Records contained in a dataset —
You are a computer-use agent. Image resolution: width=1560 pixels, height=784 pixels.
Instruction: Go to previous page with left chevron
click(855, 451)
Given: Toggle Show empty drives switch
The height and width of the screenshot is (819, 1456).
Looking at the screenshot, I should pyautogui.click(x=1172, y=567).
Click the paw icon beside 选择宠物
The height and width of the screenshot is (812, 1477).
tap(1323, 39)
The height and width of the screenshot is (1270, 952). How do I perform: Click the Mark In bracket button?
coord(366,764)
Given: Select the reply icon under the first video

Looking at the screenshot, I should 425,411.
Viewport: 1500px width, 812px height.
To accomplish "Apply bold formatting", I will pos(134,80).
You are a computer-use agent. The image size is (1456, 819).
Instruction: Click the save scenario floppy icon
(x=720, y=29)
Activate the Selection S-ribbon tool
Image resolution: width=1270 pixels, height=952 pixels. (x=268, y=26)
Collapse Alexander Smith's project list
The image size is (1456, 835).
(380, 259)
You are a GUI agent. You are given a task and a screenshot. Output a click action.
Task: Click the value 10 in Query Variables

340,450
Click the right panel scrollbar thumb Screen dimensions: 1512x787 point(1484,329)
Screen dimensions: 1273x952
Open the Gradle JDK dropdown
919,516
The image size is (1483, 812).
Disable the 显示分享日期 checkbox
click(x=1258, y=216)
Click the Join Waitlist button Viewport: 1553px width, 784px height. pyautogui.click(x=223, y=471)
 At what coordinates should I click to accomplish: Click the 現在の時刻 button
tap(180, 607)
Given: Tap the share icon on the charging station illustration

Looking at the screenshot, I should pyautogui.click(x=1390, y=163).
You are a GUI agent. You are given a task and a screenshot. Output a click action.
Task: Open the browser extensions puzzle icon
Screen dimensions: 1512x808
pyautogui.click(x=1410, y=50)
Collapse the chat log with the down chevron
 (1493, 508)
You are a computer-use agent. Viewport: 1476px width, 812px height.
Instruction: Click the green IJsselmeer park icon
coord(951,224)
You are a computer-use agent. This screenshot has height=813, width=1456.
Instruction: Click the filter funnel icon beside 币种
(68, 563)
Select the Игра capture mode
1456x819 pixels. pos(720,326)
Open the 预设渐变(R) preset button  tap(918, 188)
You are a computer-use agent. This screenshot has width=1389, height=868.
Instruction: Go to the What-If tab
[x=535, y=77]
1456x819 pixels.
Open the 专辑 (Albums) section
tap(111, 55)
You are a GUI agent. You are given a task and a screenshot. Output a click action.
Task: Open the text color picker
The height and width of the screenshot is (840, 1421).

YOUR INSTRUCTIONS — Exactly the lines from the one containing "Instruction: Click the green" through the end of the records above are to be printed, and no others.

ANSWER BELOW —
Instruction: Click the green IJsselmeer park icon
coord(951,224)
You are a computer-use agent. This screenshot has height=813, width=1456.
Instruction: Click the filter funnel icon beside 币种
(68, 563)
Select the Игра capture mode
1456x819 pixels. pos(720,326)
Open the 预设渐变(R) preset button  tap(918, 188)
You are a computer-use agent. This screenshot has width=1389, height=868.
Instruction: Go to the What-If tab
[x=535, y=77]
1456x819 pixels.
Open the 专辑 (Albums) section
tap(111, 55)
You are a GUI agent. You are given a task and a screenshot. Output a click action.
Task: Open the text color picker
The height and width of the screenshot is (840, 1421).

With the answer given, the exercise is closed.